PMID	Year	Type	Journal	Key Findings
35761391	2022	Case Series	Dermatologic Therapy	Oral minoxidil combined with growth factors led to improvement in hereditary HSS; supports feasibility of minoxidil-based treatment in this rare genetic condition
39902296	2024	Case Series	Frontiers in Genetics	An 8-year-old male with genetically confirmed HSS (CDSN mutation) was treated with botanical extracts plus minoxidil; clinical response documented in a diagnosed familial case
36651821	2023	Case Report	Journal of Dermatological Treatment	A 14-year-old with hereditary hypotrichosis simplex treated with platelet-rich plasma injection combined with topical minoxidil 2%; improvement in hair length and density reported

Netherlands Market Information

No products containing Minoxidil hold a marketing authorisation issued by CBG-MEB at the time of this assessment. No RVG numbers are on record.

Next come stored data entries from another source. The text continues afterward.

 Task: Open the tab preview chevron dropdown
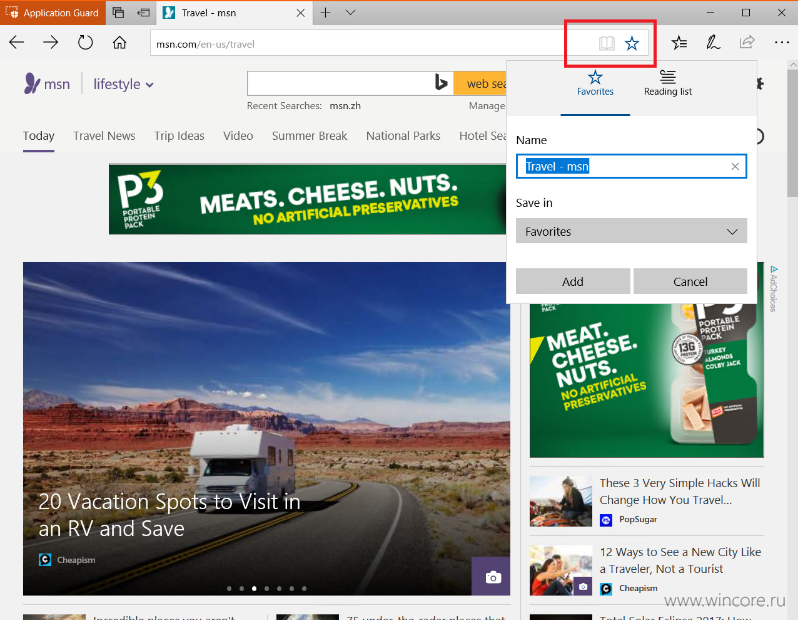coord(350,13)
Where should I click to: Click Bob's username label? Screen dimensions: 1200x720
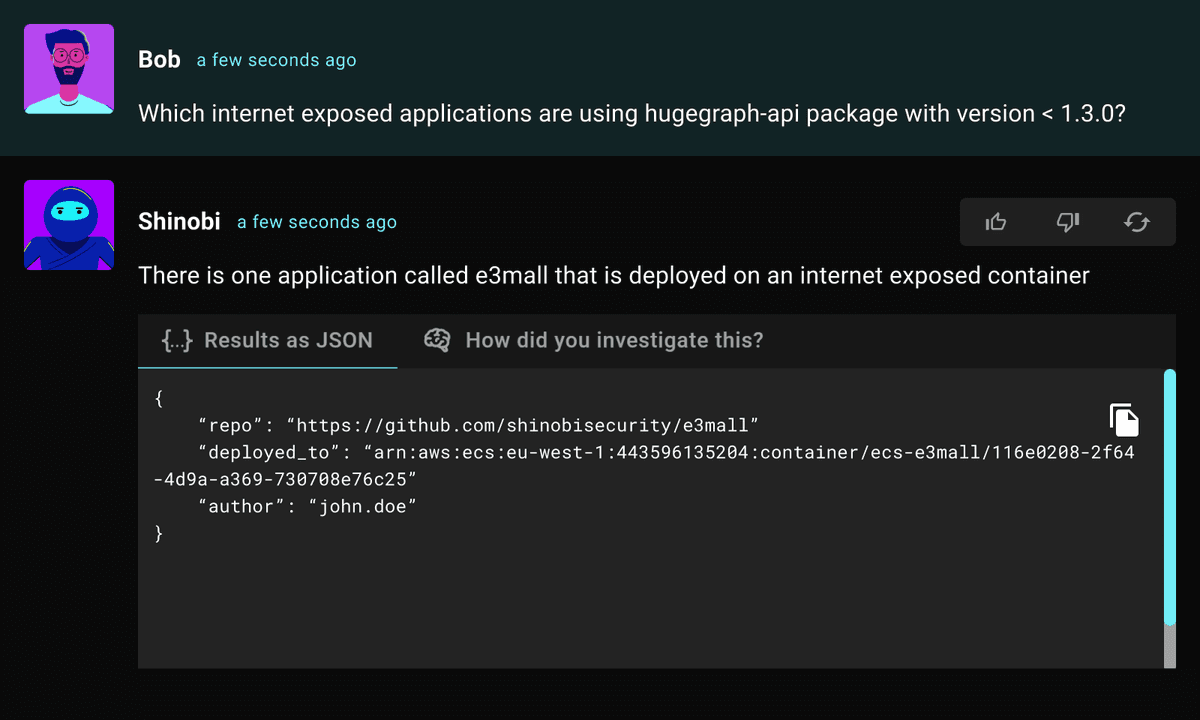(x=159, y=58)
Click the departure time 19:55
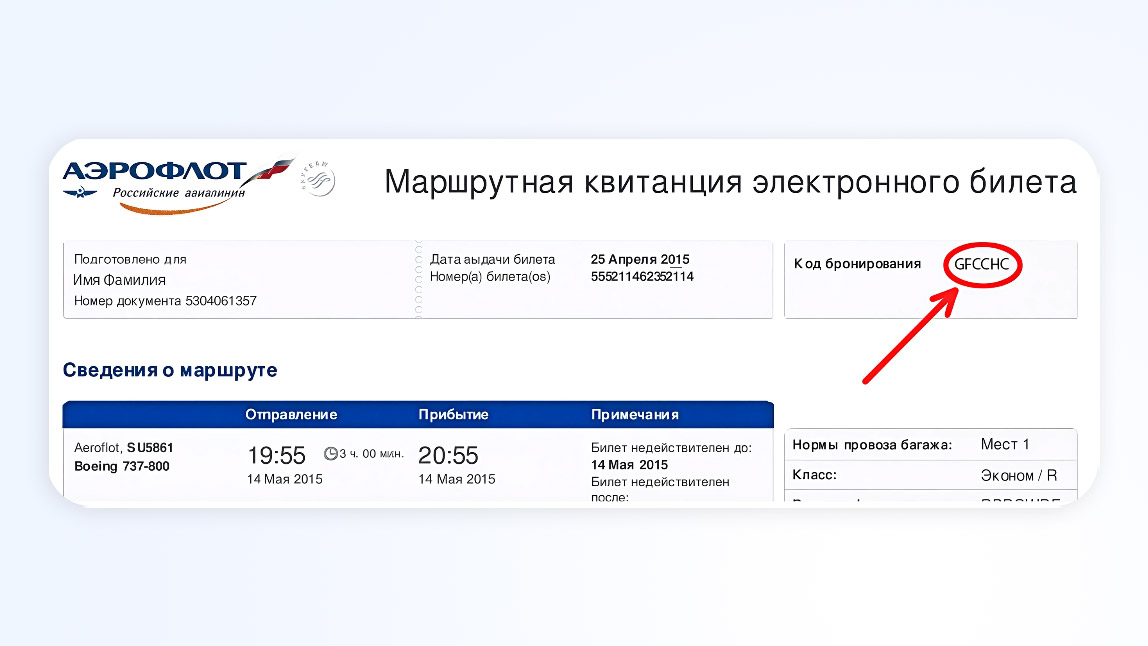1148x646 pixels. tap(277, 456)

Note: Topical Minoxidil preparations (e.g., Regaine/Rogaine) are widely authorised across other EU Member States for androgenetic alopecia. This result warrants direct verification against the current CBG-MEB and EMA product registers, as a data collection gap cannot be excluded.

Safety Considerations

Please refer to the SmPC (Summary of Product Characteristics / Samenvatting van de Productkenmerken) for complete safety information, including key warnings, contraindications, and drug interactions.

Conclusion and Next Steps

Decision: Hold

Rationale: The TxGNN model assigns a near-perfect prediction score and the mechanistic rationale for Minoxidil in HSS is biologically plausible — residual functional follicles in this genetic condition may respond to perifollicular vasodilation. However, all current supporting evidence is limited to three case-level publications (two case series, one case report), no prospective trials exist for this indication, formal safety data in this Evidence Pack is incomplete, and Minoxidil carries no confirmed CBG-MEB marketing authorisation in the Netherlands. This combination of evidence and regulatory gaps warrants a Hold until foundational data can be collected.

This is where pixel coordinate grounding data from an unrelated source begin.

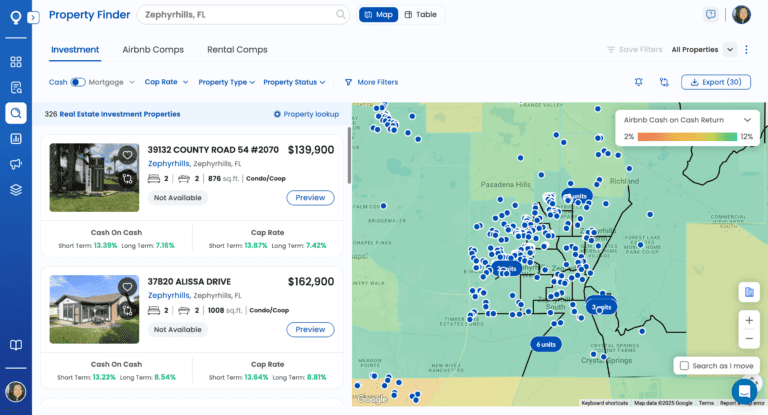Toggle Cash to Mortgage switch
This screenshot has width=768, height=415.
click(x=78, y=82)
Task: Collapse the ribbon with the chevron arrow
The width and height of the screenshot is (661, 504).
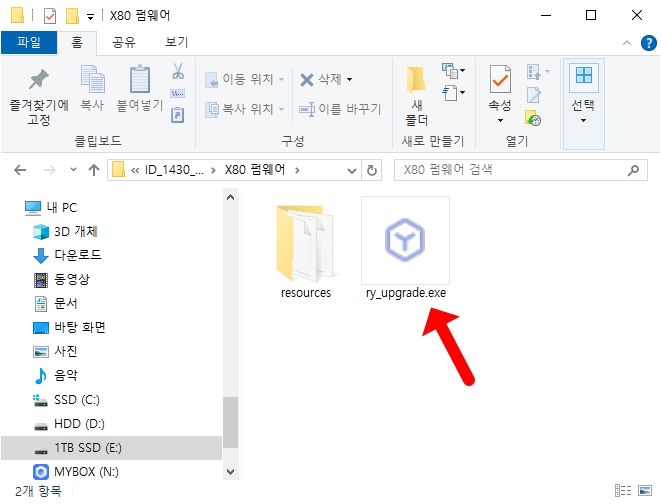Action: coord(625,43)
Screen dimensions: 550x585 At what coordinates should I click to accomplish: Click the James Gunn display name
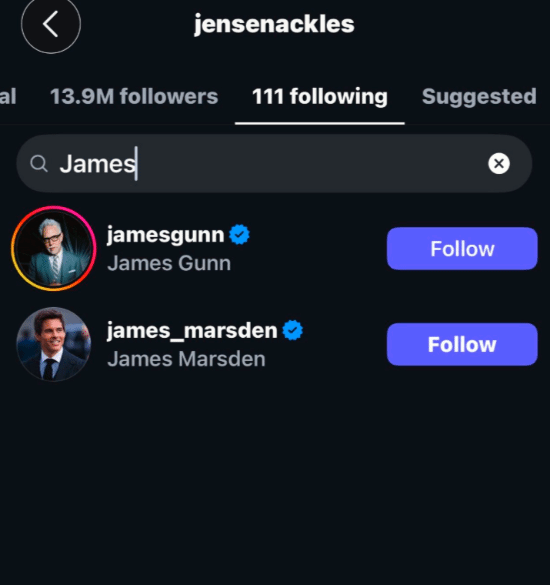[x=169, y=263]

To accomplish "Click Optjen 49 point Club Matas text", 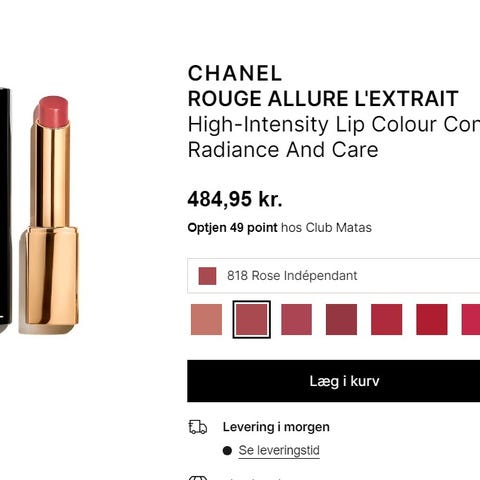I will pos(279,228).
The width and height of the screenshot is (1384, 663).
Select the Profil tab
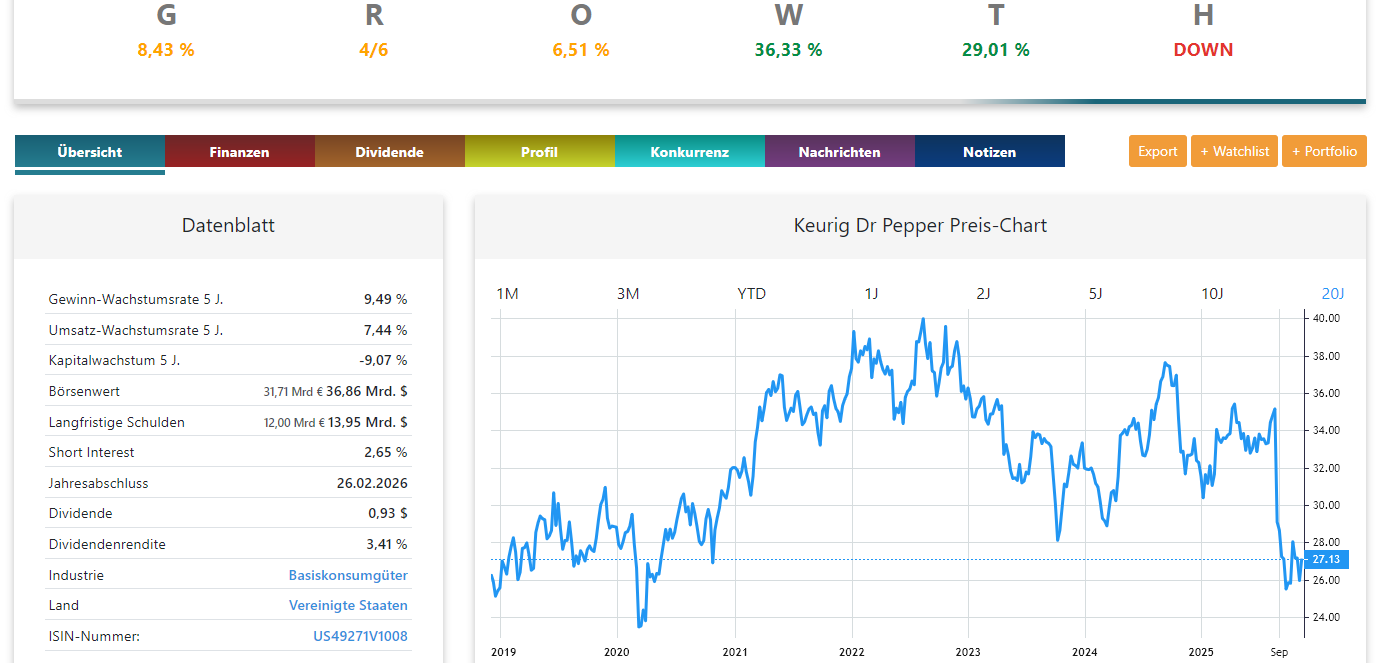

To proceed, the following is needed:

Verification of current NL/EU marketing authorisation status through the CBG-MEB register and EMA product database (EPAR)
Retrieval of SmPC safety data: key warnings, contraindications, and drug-drug interactions
Mechanism of action documentation via DrugBank API (DB00350)
At least one prospective pilot study or well-documented consecutive case series (n ≥ 10) in genetically confirmed HSS patients
EMA Orphan Designation assessment, given the ultra-rare classification of HSS
Pre-consultation with CBG-MEB on off-label prescribing pathways if an unregistered product is to be used in the Netherlands
Disclaimer

This content is for research purposes only and does not constitute medical advice. Clinical validation is required before any clinical application.